Sanditon is Austen's usual - if a little darker - confection of hearts broken and pomposity skewered. Of dangerous men and young women who would like to hope for something more out of life than a decent match.
But it's also about property speculation - one character is staking his family's fortune on building Sanditon into a select seaside resort - and the craze for the health reviving salt sea and air.
This isn't a review. The novel stops abruptly at Chapter 12, and there's a definite first draft feel to it. I am not sure if Jane Austen would have liked her work to go out into the world unfinished.
But what recommends it to me, apart from Jane Austen's first mixed race character heiress Miss Lambe from Antigua a 'half mulatto', is the setting.
It's set in a fictional seaside village on the south coast 'between Hastings and Eastbourne', and since Bexhill is a late nineteenth century town, that rather pointed me towards St Leonards on Sea, the lovelier, grander, sister to my current hometown, Hastings.

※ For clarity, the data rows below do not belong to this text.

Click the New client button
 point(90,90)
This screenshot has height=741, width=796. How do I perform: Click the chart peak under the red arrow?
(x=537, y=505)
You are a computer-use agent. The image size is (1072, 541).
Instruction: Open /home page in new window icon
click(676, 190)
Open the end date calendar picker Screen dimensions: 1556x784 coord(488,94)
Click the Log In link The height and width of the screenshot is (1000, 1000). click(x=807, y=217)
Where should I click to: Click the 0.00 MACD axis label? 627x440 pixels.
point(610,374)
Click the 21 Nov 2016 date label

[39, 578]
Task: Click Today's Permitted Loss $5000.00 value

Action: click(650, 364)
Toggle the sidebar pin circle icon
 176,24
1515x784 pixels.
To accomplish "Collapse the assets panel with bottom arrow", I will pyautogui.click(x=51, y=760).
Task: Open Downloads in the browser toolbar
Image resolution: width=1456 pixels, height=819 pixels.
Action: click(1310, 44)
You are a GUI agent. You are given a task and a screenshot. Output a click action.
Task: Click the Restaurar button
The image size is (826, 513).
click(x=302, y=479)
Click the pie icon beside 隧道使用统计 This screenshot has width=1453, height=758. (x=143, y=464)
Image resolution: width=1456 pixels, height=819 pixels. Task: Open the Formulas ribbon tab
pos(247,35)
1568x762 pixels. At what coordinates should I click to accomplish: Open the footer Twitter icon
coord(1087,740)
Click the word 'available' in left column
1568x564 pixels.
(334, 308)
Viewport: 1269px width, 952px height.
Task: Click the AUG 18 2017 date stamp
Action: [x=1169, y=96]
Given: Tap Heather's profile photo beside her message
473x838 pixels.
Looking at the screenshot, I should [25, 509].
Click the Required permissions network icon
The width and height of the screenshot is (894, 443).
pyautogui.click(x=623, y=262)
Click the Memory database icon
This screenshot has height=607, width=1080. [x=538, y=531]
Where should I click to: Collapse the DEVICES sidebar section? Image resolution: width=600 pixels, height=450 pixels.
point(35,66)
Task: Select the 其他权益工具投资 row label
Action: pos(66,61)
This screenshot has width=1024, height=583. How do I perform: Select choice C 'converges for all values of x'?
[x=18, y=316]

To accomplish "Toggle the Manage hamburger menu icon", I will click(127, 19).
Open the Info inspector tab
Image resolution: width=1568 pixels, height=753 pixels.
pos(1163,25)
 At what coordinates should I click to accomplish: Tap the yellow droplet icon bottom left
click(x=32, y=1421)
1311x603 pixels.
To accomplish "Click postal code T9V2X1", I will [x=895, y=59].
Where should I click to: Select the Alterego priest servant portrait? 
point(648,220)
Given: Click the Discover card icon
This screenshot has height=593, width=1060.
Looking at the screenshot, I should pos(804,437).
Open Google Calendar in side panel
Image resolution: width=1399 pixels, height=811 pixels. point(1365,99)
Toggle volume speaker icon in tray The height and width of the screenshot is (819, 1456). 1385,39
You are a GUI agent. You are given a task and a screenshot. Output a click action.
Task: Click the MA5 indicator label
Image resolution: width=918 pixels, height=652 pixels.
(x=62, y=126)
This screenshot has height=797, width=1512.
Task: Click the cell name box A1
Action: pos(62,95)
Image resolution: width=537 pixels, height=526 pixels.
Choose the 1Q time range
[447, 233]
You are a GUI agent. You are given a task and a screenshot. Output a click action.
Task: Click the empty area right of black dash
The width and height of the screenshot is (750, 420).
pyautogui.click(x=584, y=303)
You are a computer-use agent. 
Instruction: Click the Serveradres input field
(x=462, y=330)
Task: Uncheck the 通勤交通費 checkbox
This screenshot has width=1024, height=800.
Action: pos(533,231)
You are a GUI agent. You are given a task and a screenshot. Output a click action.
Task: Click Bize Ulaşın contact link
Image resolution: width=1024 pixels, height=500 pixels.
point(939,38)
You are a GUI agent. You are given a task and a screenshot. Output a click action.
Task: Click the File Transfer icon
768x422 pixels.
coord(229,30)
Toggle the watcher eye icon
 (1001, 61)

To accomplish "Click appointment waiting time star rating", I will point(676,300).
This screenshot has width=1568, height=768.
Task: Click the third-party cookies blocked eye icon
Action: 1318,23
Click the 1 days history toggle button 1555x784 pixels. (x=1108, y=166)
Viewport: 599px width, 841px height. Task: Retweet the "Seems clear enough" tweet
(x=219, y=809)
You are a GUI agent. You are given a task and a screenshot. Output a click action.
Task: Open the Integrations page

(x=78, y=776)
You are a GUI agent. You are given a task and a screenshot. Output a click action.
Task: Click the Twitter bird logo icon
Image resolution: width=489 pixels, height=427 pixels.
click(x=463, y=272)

St Leonards on Sea, the original terraces, hotel and assembly rooms. |
One Cornwall Terrace London by Decimus Burton (age 20!) |
Carlton Terrace London - Decimus Burton and John Nash 1827-33 |
A house on West Ascent, part of the original Burton St Leonards 1828-33. |
I googled and found 'Jane Austen's Worthing: The Real Sanditon' by Antony Edmonds, I haven't read it yet, and anyway Sanditon was a complete new town, a blank canvas so it couldn't be Worthing. But of course the one glaring flaw in my thesis is that work did not begin on St Leonards until 1826 almost ten years after Jane Austen's death. But it's not inconceivable that the plans were widely known is it? Of course it doesn't matter a jot. But it does help, walking about the streets today, thinking about the sort of things the town has seen. And there's an awful lot of James and Decimus Burton's original town that remains.
Truth is always very very slippery. I think this is mine.
My latest book The Curious Tale of The Lady Caraboo is set in 1819
3 comments:
Such elegant architecture!
The inclusion of the mulatto heiress is fascinating, by comparison with the mulatto young woman Miss Schwartz in Vanity Fair, who's described in the most racist terms, totally absent in Sanditon. Such a shame she never lived to complete it! Fascinating to speculate where the town might actually have been!
Yes, I was reminded of "honest Miss Swartz", who is not quite the grotesque John Sutherland makes out: http://blog.oup.com/2011/07/thackeray/ She is warm-hearted and loves Amelia, and anyone Thackeray calls "honest" is a good egg. But that account of the racism in his later books - guilty as charged! Wish Austen had finished Sanditon.